Another abandoned story idea was that the Doctor would hand the Metacrisis Doctor and Rose an object resembling a piece of coral, which would be a seed from which a new TARDIS could be grown. This was actually filmed, but left out in the final edit, partly to keep things simple, but also because it was felt that TARDISes should be much harder to create than this. There again, Russell T Davies has subsequently said (in The Writer's Tale) that it's fine to assume this happened off camera.
If you've ever felt the final scene, in which a soaked Doctor prowls the TARDIS console room which was so recently full of his friends, was a little downbeat for a season finale, it's intentional. That year's Christmas special "The Next Doctor" was filmed at the end of the filming block for Season 4, which meant the production team could make use of all the speculation around David Tennant's departure (and the regeneration that kicks off "Journey's End") to end the episode with a "next time" montage of clips from a story purporting to show a new Doctor played by David Morrissey.
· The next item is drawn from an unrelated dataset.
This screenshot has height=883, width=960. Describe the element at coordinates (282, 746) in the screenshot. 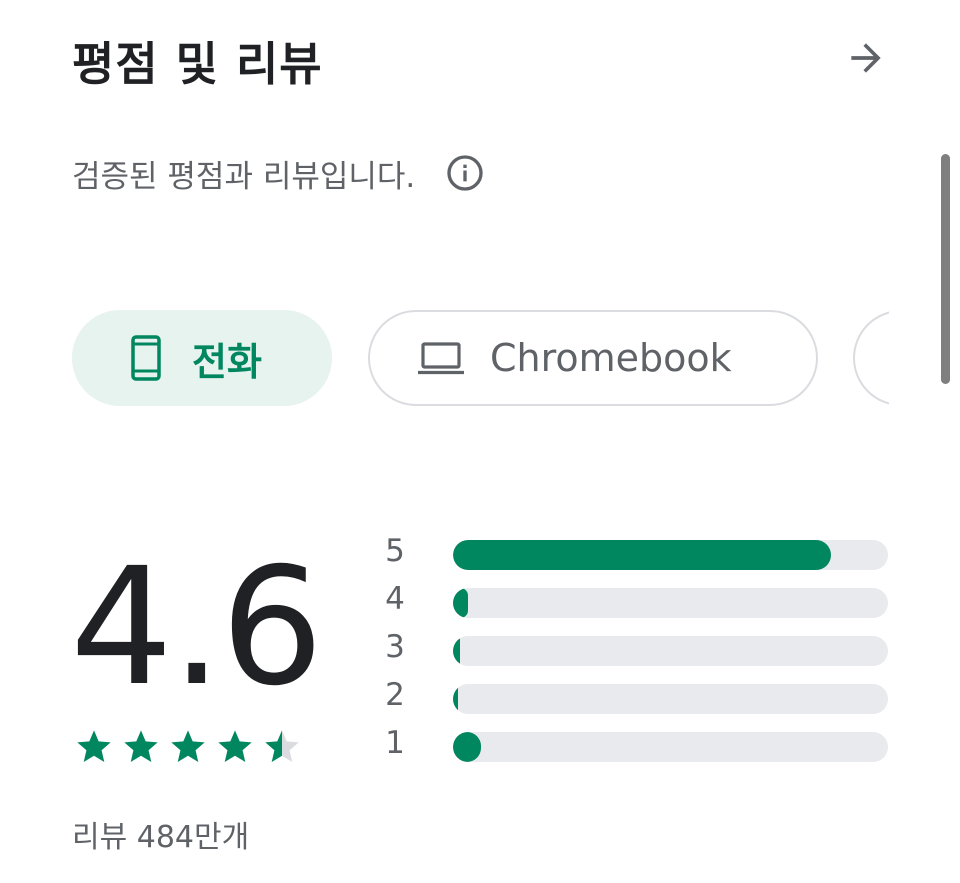

I see `star-half-icon` at that location.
The intended cliffhanger would have seen the Doctor attacked by Cybermen from within his own TARDIS, as soon as he leaves Donna's house, but Doctor Who Magazine writer Benjamin Cook suggested to Russell T Davies that this would detract from the emotion of the moment.
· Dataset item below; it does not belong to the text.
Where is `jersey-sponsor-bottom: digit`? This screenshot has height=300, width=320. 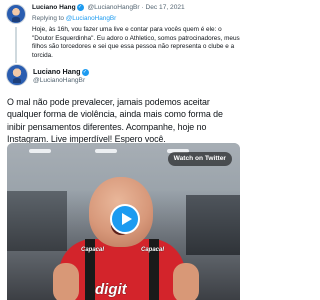 jersey-sponsor-bottom: digit is located at coordinates (111, 290).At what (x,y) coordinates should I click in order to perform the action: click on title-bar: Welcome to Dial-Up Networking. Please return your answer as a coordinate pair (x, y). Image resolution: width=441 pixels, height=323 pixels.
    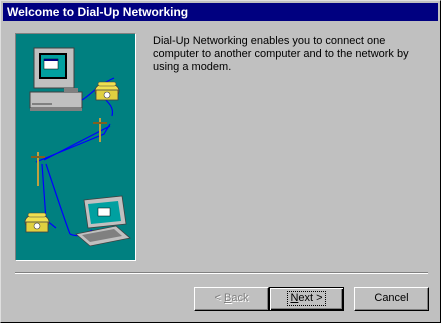
    Looking at the image, I should click on (220, 12).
Another cut scene involved Donna having a brief moment of recognition when the TARDIS dematerialises from outside her house. She's inside the kitchen and hears the noise, and experiences a jolt of deja vu, before continuing her phone conversation. It was felt that this would undermine the life and death permanence of her situation.
https://www.youtube.com/watch?v=1al-pUIpk1s
Davros calls the Doctor "the destroyer of worlds," which echoes a description of the Seventh Doctor, taken from the novelisation of "Remembrance of the Daleks". The book cites an off-screen item of Whovian lore, stating that the Daleks call him Ka Faraq Gatri, which translates as "Bringer of Darkness" or "Destroyer of Worlds".
Having shocked both journalists and the Doctor Who audience with the regeneration cliffhanger at the end of "The Stolen Earth," which had been kept a total secret before broadcast, the production team were delighted to discover that not only was "Journey's End" the most watched episode of Season 4, it was the most watched program in the UK across all channels that week. It beat not only the soap operas Coronation Street, EastEnders and Emmerdale, but the live coverage of Wimbledon.
No episode of Doctor Who had ever been No.1 before, although "Voyage of the Damned" and "The Stolen Earth" were both No.2. The Doctor Who stories with the largest viewing figures (as opposed to being the top rated show during a week's broadcasting) are Voyage of the Damned (13.31 million viewers) from the relaunched show, and part four of "City of Death" (16.1 million).